• _Task instructions_
Every line of the records that holds the word "screenshot" should be copied.

• _Stored data_
--- START ---
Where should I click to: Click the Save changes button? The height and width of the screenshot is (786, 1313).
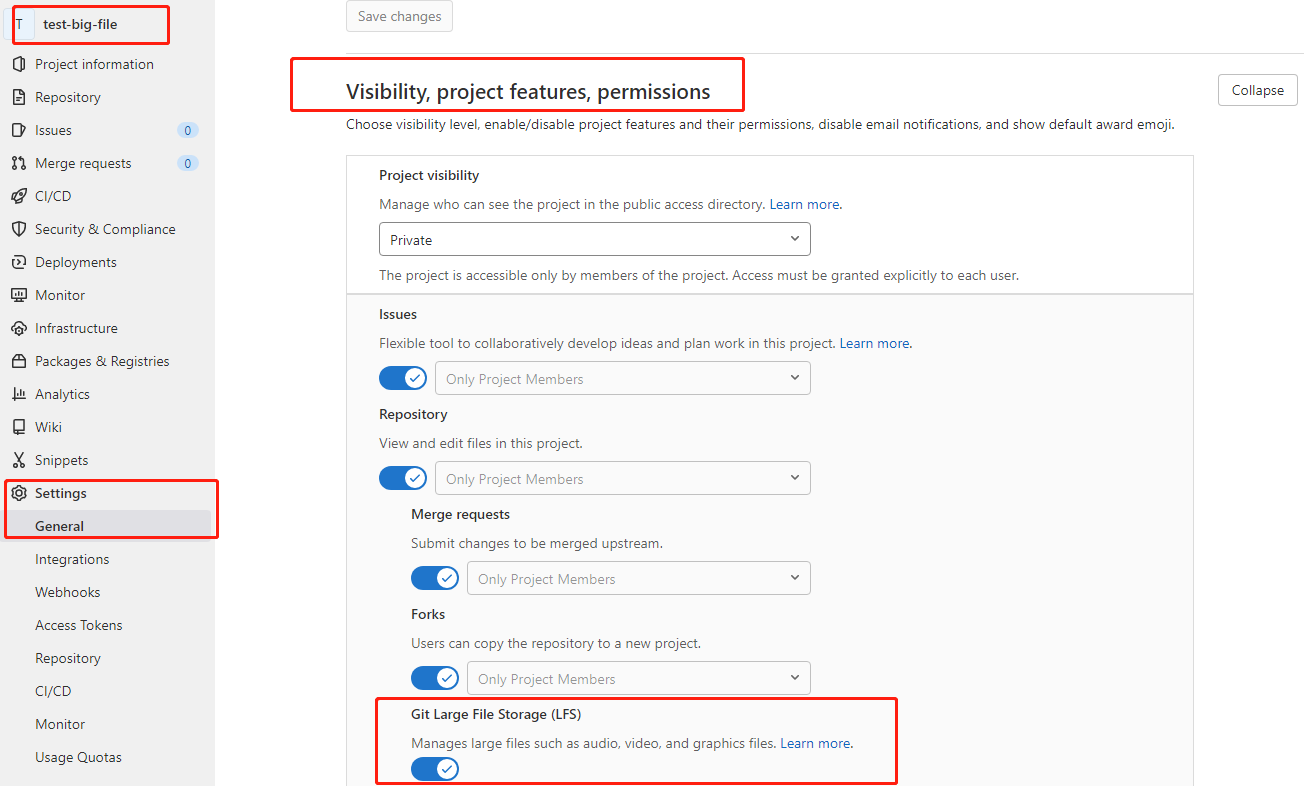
--- END ---
--- START ---
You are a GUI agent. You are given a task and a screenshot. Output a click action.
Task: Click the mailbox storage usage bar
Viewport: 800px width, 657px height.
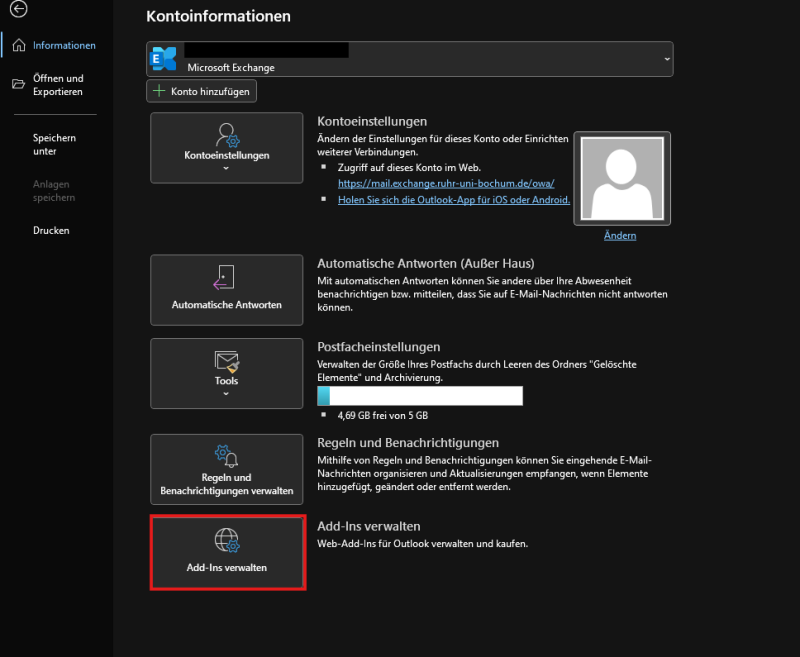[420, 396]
--- END ---
• _Exercise solution_
Where should I click to: Click the Save changes button? The height and width of the screenshot is (786, 1313).
You are a GUI agent. You are given a task and a screenshot. Output a click action.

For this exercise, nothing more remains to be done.